How do we apply this framework to search engines? It dovetails nicely with the claim made in Section 1 that we can understand inquiries to search engines as nested questions, questions about where to find information that answers a further question. An inquiry to a search engine asks for web pages that will most efficiently let us position ourselves within a partition of possible space, that which is generated by the nested question which is under investigation. A search engine’s goal is to order results in terms of relevance to that question. So the results should be ordered by the efficiency with which they allow us to position ourselves in logical space.

Consider a search for ‘how to cook devilled eggs’. This can be read as a nested question: ‘where can I find information about [how to cook devilled eggs]’. A satisfactory ordering of webpages will prioritise those webpages which maximally efficiently locate the user within logical space relative to the partition imposed by the question ‘how to cook devilled eggs’. What about more diffuse inquiries like ‘devilled eggs’ simpliciter? In this case, the search can be interpreted as a nested inquiry over a set of questions: ‘where can I find information about [how to cook devilled eggs / what are devilled eggs / where did devilled eggs originate / why devilled eggs are called devilled eggs] and a successful ordering of webpages prioritises those that best answer a spread of those questions, perhaps weighted by the centrality or likelihood that that is the question being asked.
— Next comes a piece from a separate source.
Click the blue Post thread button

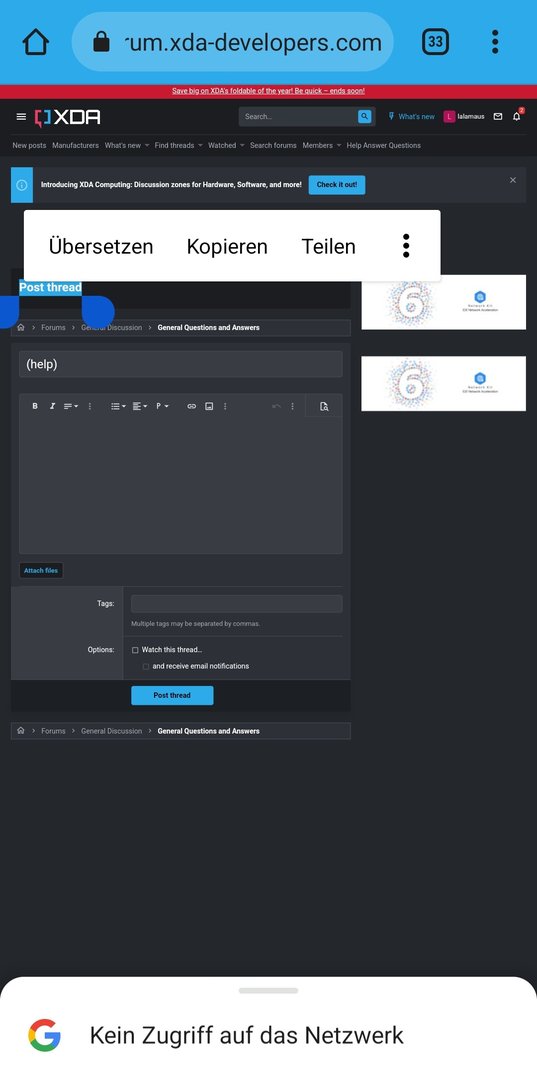(x=172, y=695)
6. Epistemic evaluation: informational accessibility and inquiry

To recap, then: I claim that an epistemically good search engine offers the most relevant results to a query, where relevance is understood in terms of the extent to which those results narrow down the space within the partition imposed by the user’s question. A good search engine can do this flexibly for a range of different inquiries.

But I have said nothing so far about how we should evaluate the search engine’s first task: the identification of the user’s question. Our evaluation in terms of relevance relies on the identification of a question that imposes the partition against which we can assess the selected results. Without a standard against which to assess that identification, our evaluation is entirely toothless: if we retrospectively infer the question from the results, any set of results will provide an optimal answer. If it is reasonable for the search engine to interpret Noble’s inquiry as a search for sexualised information, then it does a fine job of responding to it. The question then becomes why and in virtue of what such an interpretation is unreasonable. Why shouldn’t the search engine interpret the search as for pornography? In many searches, it is ambiguous what question is being asked. We need, then, a means of assessing the first task the search engine performs, the disambiguation of the question or set of questions the user is pursuing, and the partition of logical space that imposes. Relative to what set of norms does this assessment take place?
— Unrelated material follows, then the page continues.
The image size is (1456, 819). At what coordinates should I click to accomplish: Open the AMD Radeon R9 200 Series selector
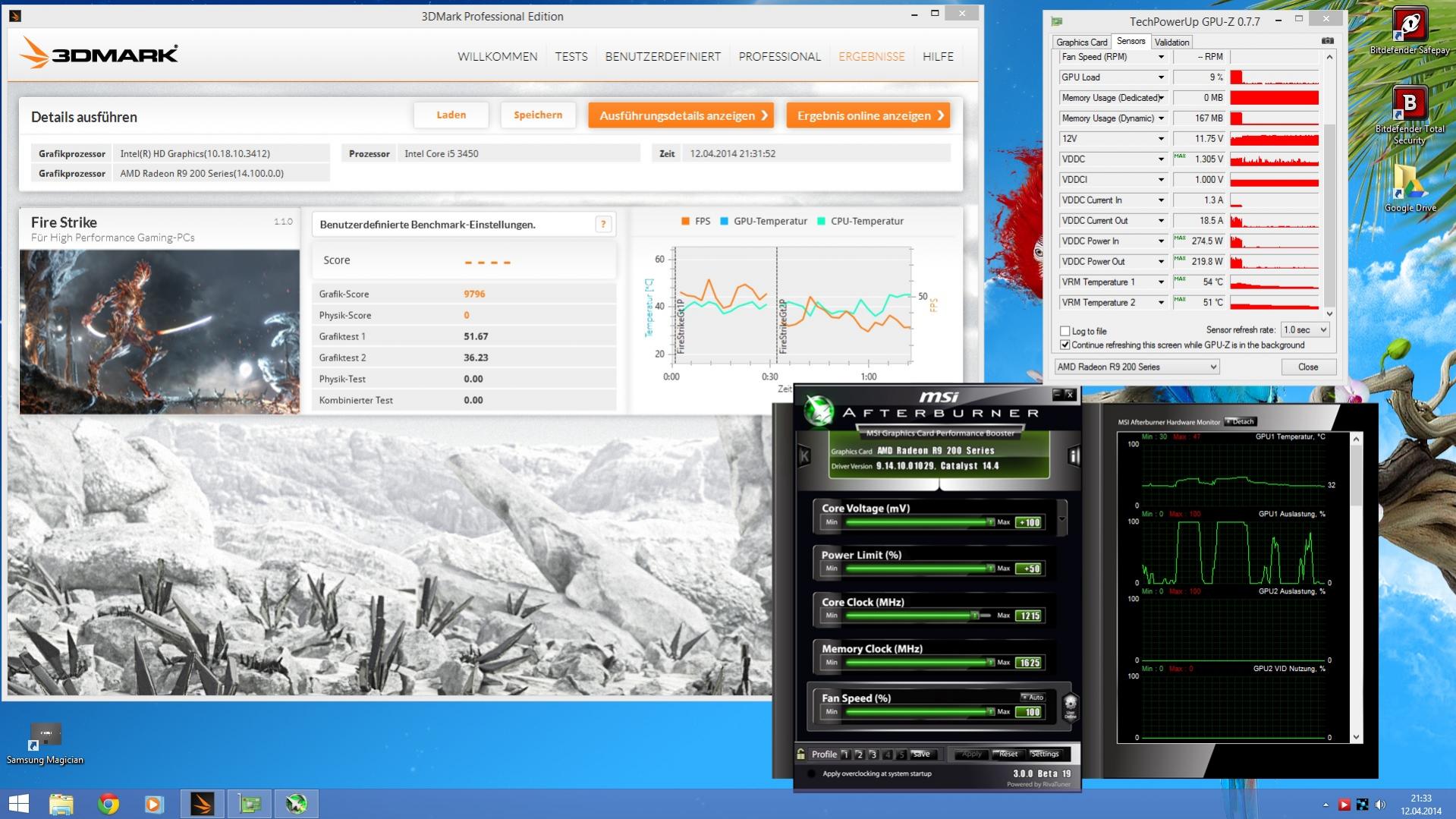click(1137, 367)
To move towards an answer to this question, we need to consider the perlocutionary effects of the disambiguation of a question. The interpretation of a question imposes a partition on logical space, which foregrounds some distinctions and backgrounds others (Yalcin Citation2018). This has the scope to change both how significant and how accessible information is in the local context of the conversation, and in the global context that serves as background to other potential conversations. As a result, the partition skews both the interpretation of, and the future search for information. Once you have asked what’s for tea, I am under some kind of conversational obligation to find and offer information that answers that question, if I am to qualify as a tolerably cooperative conversational participant. The questions I ask determine which conversational contributions are cooperative, and which are not. That in turns skews the interpretation of novel information: my ambiguous utterance that the freezer isn’t working currently, which relative to another question might be interpreted as implying that we need to fix it, will instead be taken to imply that foods we normally store in the freezer are off the menu. As a result, the introduction of a question has wide-ranging effects on the information that a subsequent utterance is able to convey.

Eric Swanson describes a related phenomenon whereby utterances can influence the likelihood of ending up with one common ground rather than another by deploying one system of categorisation rather than another. In this way, utterances are ‘channels for common ground.’ For instance

our convention of using ‘green’ and ‘blue’ as opposed to ‘grue’ and ‘bleen’ positively causally influences the probability that our discourses’ common grounds distinguish between green and blue things, and negatively causally influences the probability that our discourses’ common grounds distinguish between grue and bleen things. Put metaphorically, our discourse deepens the ‘green’ /‘blue’ channels of common ground. (Swanson Citation2022, 3)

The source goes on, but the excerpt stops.